====== TASK INPUTS ======

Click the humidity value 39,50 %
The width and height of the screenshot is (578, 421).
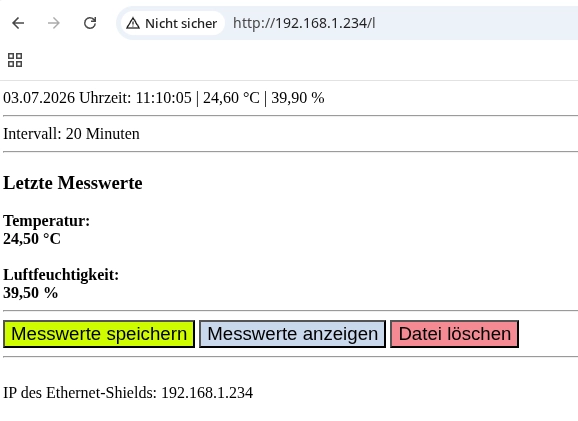click(30, 293)
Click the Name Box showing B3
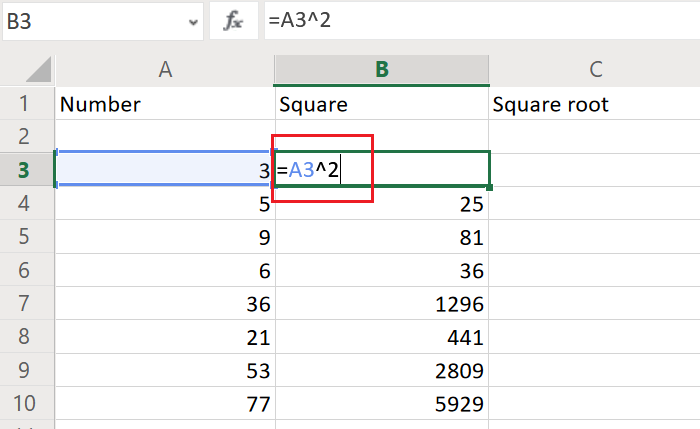This screenshot has height=429, width=700. [90, 22]
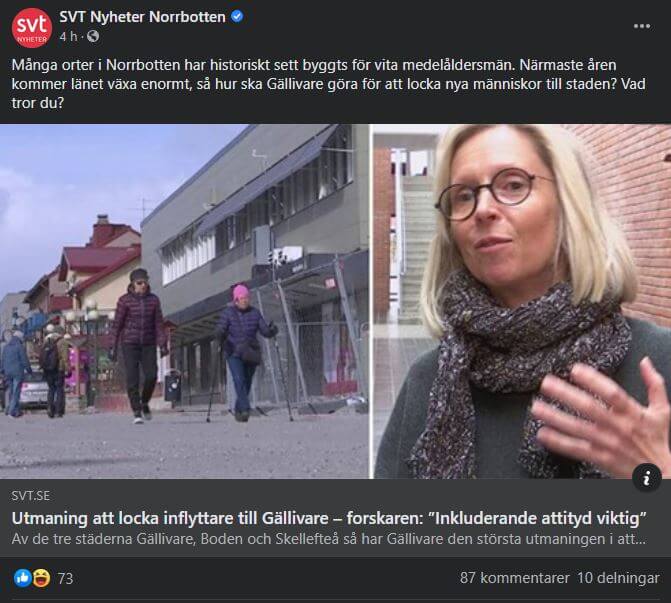Click the article description starting "Av de tre städerna"
Screen dimensions: 671x603
point(329,539)
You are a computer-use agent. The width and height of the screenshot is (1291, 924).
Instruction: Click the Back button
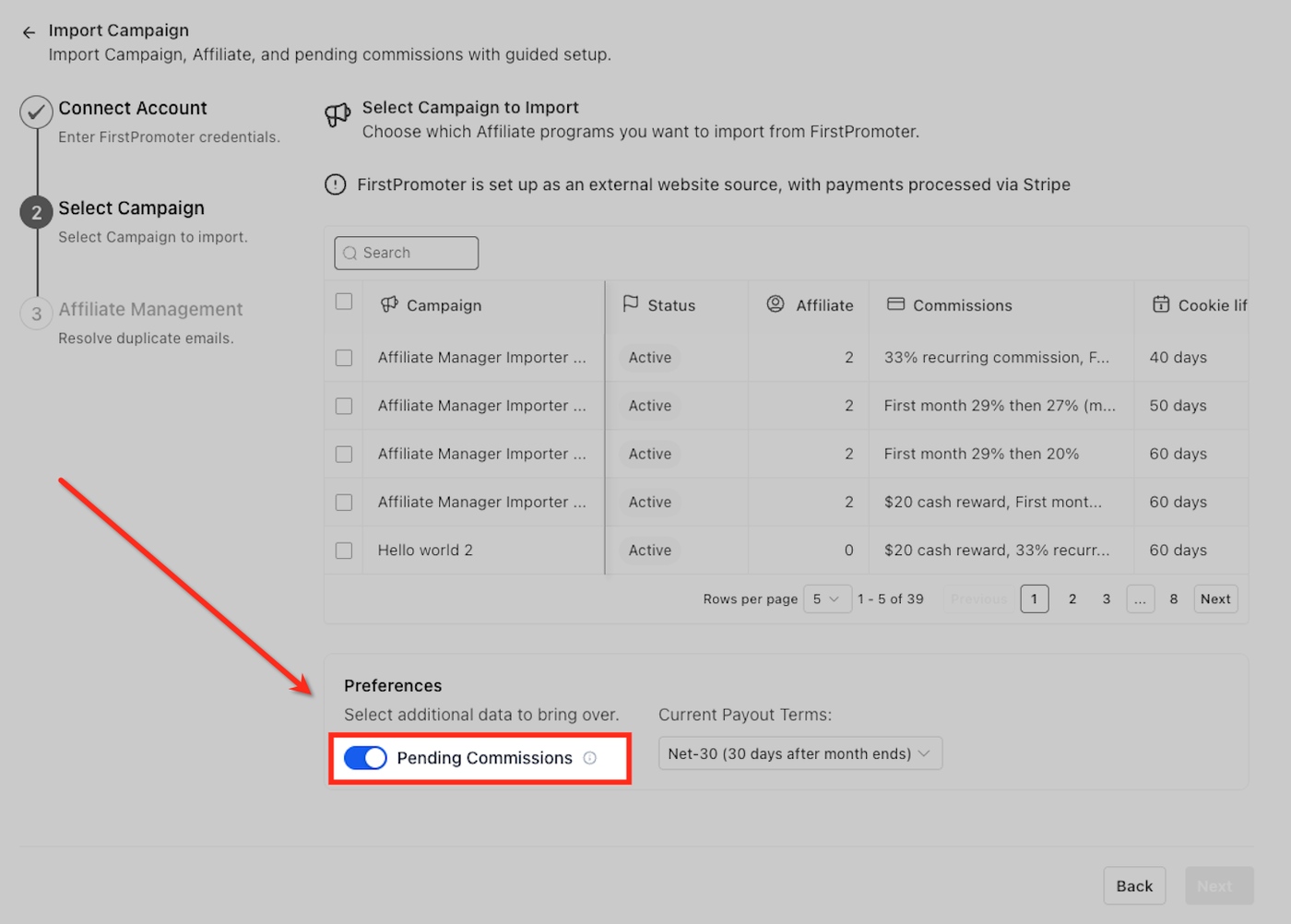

======

WHAT YOU WILL DO ▸ A word-for-word copy of the data, without its pictures, is what is needed.

ANSWER AREA ▸
Click the humidity value 39,50 %
The width and height of the screenshot is (578, 421).
click(30, 293)
Click the Name Box showing B3
This screenshot has height=429, width=700. [90, 22]
Click the article description starting "Av de tre städerna"
Screen dimensions: 671x603
point(329,539)
You are a computer-use agent. The width and height of the screenshot is (1291, 924).
Instruction: Click the Back button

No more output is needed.